What is NumStack?
NumStack is a highly minimal stack-based language where nearly all operations are numerical and arithmetic-focused. Unlike general-purpose stack languages that support strings, functions, or control structures, NumStack is designed entirely around manipulating numbers using postfix notation.
Its goal is to reduce programming down to pure numeric reasoning — making execution feel more like operating a calculator than writing code.
Specs
Language Type: Minimalist numeric stack language
Era: ~2020 experimental esolang wave
Execution Model: Postfix evaluation with one global stack
Typing: Numeric-only (integers or floats depending on interpreter)
Primary Use: Mathematical puzzles, code golf, and conceptual simplicity
Example Code (Hello World)
NumStack does not support text output in many versions, but a playful approximation example may exist in some dialects:
72 101 108 108 111 printascii
More standard example (arithmetic):
3 4 + 2 * print
How It Works
NumStack operates with only a few core mechanics:
- Push numeric literals onto the stack
- Execute arithmetic operators that pop values and push results
- Output or inspect the stack state
Common commands include:
| Token | Meaning |
|---|---|
+ |
Add |
- |
Subtract |
* |
Multiply |
/ |
Divide |
% |
Modulus |
^ |
Exponent |
dup |
Duplicate top stack value |
swap |
Swap top two values |
drop |
Remove top of stack |
print |
Output the top value |
Some interpreters optionally include trigonometric or bitwise operations.
Strengths
- Extremely simple and approachable
- Ideal for demonstrating postfix and stack-based computation
- Great for numeric puzzles and golfing
- Easy to write interpreters for (common student project)
Weaknesses
- Very limited practical expressiveness
- Almost no text manipulation or structured programming
- Debugging can be unintuitive when stack depth grows
- Lacks ecosystem, libraries, or complex control constructs
Where to Run
NumStack can be executed via:
- TIO.run interpreter (multiple versions)

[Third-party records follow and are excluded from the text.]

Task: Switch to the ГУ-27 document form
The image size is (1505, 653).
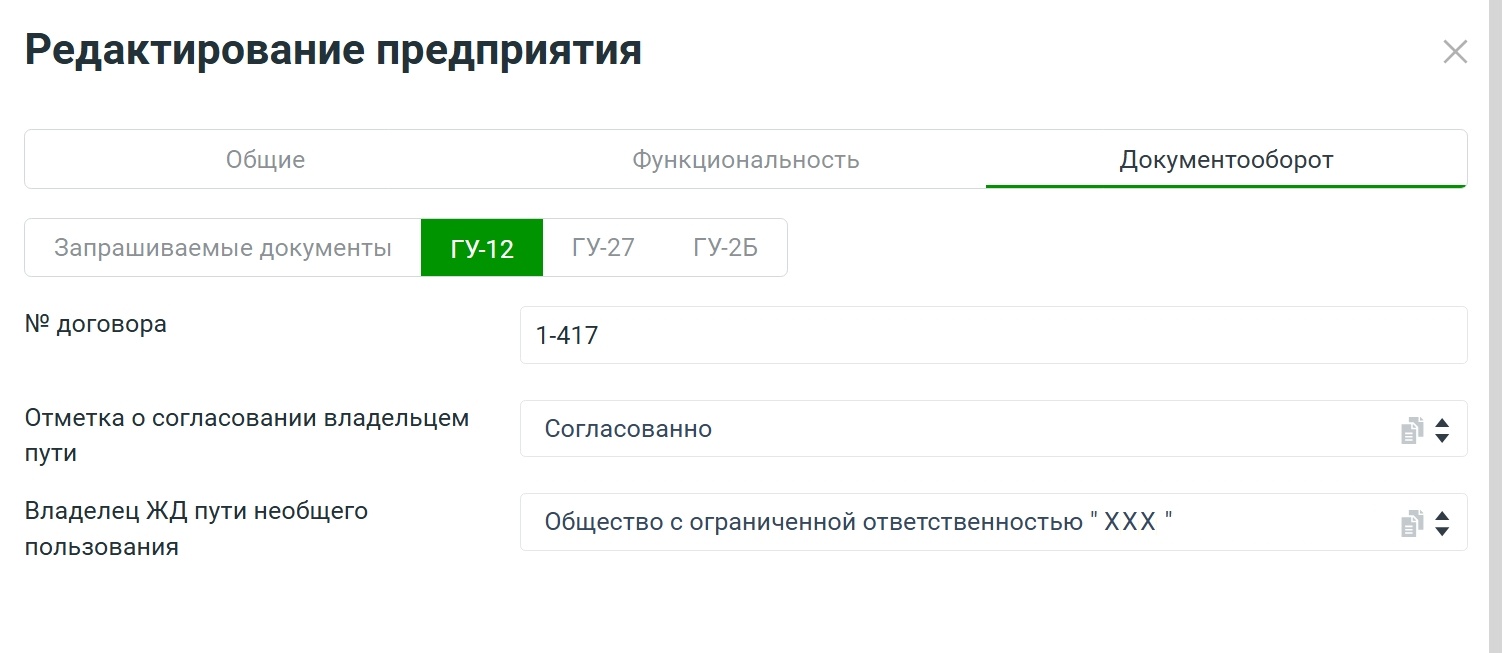Action: (x=603, y=248)
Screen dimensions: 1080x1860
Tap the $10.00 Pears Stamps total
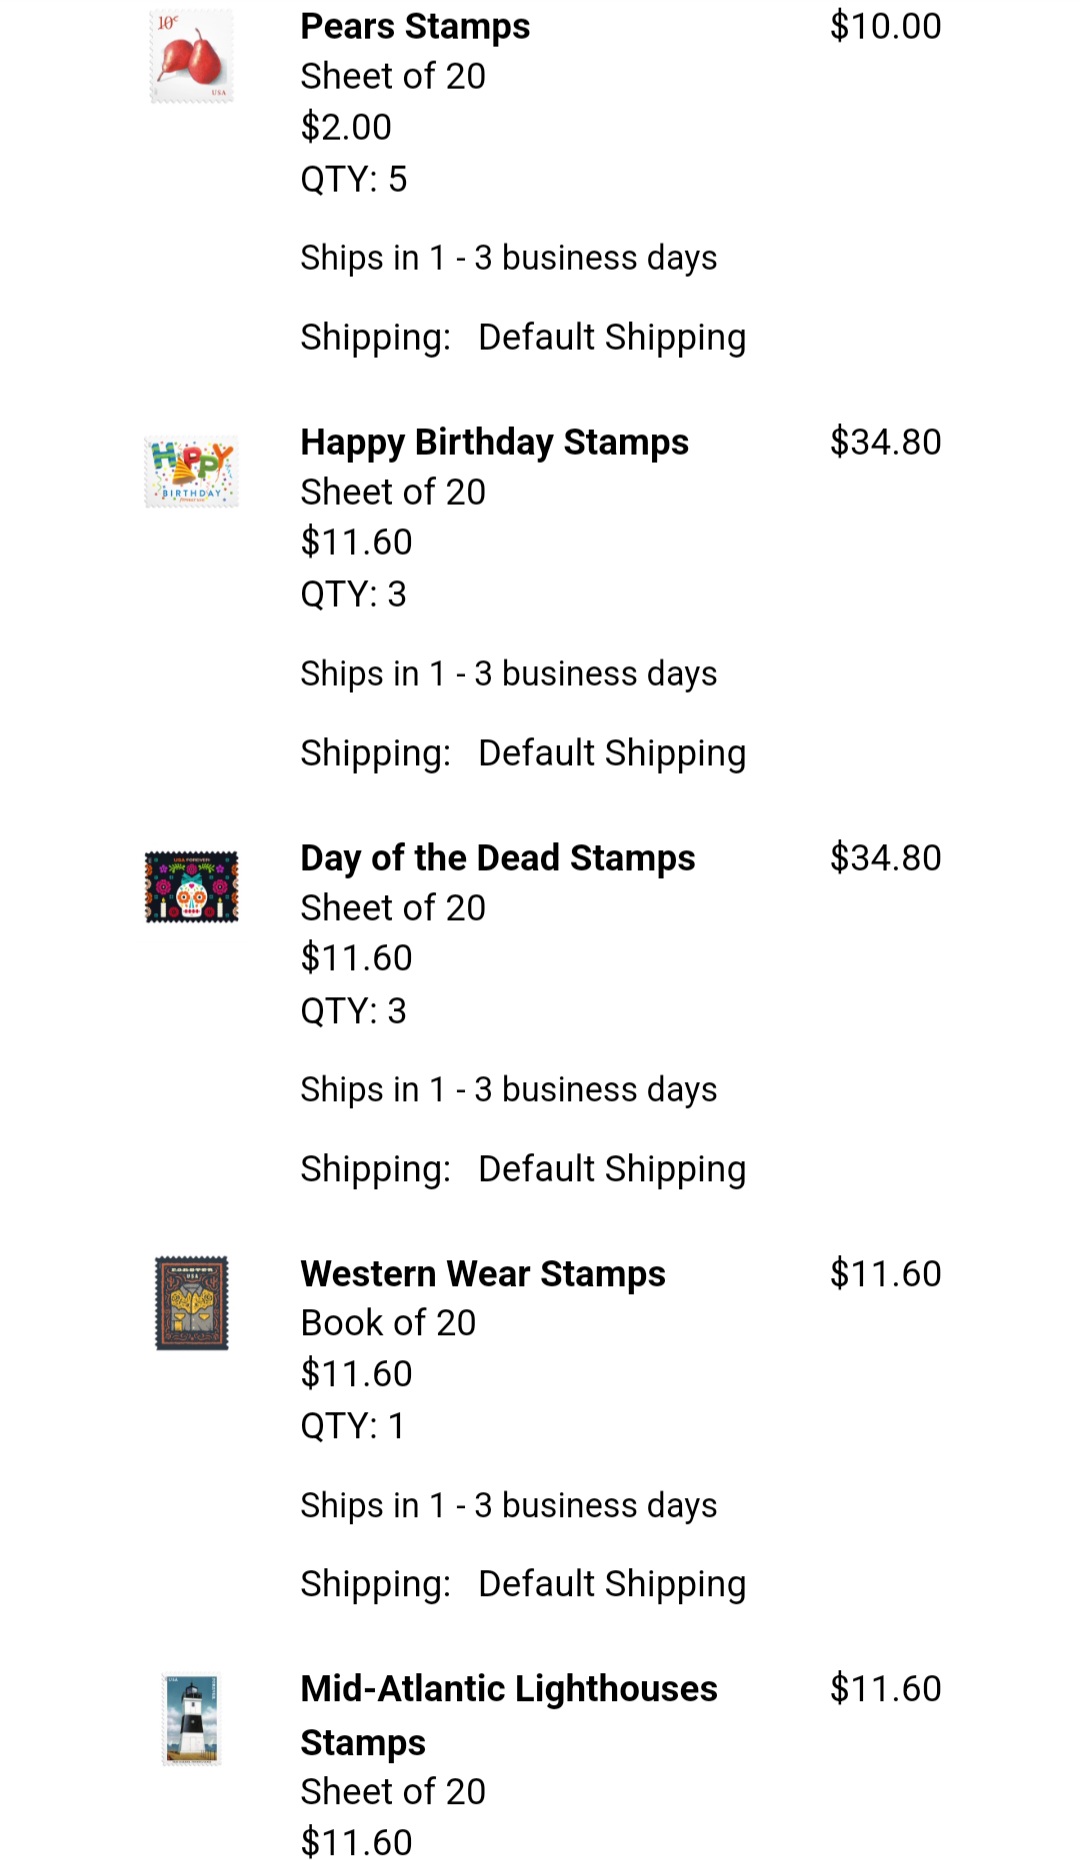tap(885, 27)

- Small command-line interpreters on GitHub
- Educational stack simulation environments
- Browser-based numeric stack playgrounds
Should You Learn It?
- For real-world programming: No
- For exploring postfix numeric reasoning: Yes
- For esolang collecting and experimentation: Absolutely
- For building anything beyond math: Not suitable
Summary
NumStack strips programming down to its numeric essentials, relying solely on a postfix stack model to evaluate expressions. While intentionally limited, it offers a clean and minimal environment for exploring stack behavior, arithmetic logic, and symbolic execution without syntactic distraction.